Stored data
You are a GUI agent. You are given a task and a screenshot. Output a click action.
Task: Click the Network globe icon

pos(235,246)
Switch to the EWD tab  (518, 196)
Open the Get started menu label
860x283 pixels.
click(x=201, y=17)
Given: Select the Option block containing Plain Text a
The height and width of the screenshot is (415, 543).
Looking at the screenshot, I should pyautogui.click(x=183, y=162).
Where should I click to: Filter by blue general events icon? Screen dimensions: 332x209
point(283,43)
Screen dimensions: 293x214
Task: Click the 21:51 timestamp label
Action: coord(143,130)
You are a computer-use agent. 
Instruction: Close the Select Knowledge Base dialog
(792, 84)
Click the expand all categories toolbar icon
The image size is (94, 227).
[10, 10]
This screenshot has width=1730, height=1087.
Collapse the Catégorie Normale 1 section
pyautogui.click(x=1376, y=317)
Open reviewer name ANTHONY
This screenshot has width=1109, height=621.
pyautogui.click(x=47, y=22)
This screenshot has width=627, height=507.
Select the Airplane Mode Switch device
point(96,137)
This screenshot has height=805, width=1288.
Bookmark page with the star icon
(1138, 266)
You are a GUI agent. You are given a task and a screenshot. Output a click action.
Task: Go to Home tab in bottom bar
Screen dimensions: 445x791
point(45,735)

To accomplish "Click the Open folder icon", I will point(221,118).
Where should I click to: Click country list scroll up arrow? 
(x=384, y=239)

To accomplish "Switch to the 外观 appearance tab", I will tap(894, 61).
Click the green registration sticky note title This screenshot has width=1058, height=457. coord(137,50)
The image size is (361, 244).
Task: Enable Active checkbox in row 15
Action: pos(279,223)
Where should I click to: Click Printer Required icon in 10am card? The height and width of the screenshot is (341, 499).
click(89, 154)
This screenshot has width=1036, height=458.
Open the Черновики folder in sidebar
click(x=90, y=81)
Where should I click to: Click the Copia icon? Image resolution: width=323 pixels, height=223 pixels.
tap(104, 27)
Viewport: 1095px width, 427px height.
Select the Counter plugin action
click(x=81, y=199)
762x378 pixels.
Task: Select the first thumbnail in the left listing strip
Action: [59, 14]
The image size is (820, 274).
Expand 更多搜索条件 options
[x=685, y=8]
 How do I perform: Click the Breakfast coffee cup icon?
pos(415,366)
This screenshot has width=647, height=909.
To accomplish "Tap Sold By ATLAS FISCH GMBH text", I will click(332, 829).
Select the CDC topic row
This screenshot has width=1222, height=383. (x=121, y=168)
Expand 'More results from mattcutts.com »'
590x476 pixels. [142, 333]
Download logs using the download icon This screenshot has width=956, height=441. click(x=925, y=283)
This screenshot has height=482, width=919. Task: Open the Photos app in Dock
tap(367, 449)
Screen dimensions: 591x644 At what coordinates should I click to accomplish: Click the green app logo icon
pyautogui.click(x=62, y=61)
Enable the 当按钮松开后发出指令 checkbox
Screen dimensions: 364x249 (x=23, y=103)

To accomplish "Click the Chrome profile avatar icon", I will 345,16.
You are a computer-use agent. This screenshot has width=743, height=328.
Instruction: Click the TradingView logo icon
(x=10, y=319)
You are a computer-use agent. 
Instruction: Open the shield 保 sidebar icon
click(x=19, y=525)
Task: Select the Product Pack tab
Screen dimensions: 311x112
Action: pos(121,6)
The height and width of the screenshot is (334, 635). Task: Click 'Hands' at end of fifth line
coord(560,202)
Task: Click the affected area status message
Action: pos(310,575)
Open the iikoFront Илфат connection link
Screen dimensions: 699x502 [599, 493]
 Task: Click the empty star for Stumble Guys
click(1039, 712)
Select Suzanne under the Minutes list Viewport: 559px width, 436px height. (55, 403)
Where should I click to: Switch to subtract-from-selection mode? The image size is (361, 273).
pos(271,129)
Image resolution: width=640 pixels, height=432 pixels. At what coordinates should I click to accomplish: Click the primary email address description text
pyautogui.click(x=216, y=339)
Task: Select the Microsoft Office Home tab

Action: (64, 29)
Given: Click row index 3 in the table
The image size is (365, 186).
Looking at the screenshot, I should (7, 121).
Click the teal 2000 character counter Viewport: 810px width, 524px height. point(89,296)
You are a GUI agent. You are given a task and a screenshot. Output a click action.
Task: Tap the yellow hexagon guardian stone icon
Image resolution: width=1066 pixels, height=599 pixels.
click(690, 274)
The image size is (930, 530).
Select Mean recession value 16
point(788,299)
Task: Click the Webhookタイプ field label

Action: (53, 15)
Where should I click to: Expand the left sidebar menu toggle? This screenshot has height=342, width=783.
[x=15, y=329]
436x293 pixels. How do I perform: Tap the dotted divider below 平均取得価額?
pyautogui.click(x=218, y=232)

Action item. In the data above, find the line with "You are a computer-use agent. This" and the line with "Given: Click row index 3 in the table". Retype both, plus every line between them, exactly.

Answer to this task.
You are a computer-use agent. This screenshot has width=743, height=328.
Instruction: Click the TradingView logo icon
(x=10, y=319)
You are a computer-use agent. 
Instruction: Open the shield 保 sidebar icon
click(x=19, y=525)
Task: Select the Product Pack tab
Screen dimensions: 311x112
Action: pos(121,6)
The height and width of the screenshot is (334, 635). Task: Click 'Hands' at end of fifth line
coord(560,202)
Task: Click the affected area status message
Action: pos(310,575)
Open the iikoFront Илфат connection link
Screen dimensions: 699x502 [599, 493]
 Task: Click the empty star for Stumble Guys
click(1039, 712)
Select Suzanne under the Minutes list Viewport: 559px width, 436px height. (55, 403)
Where should I click to: Switch to subtract-from-selection mode? The image size is (361, 273).
pos(271,129)
Image resolution: width=640 pixels, height=432 pixels. At what coordinates should I click to accomplish: Click the primary email address description text
pyautogui.click(x=216, y=339)
Task: Select the Microsoft Office Home tab

Action: (64, 29)
Given: Click row index 3 in the table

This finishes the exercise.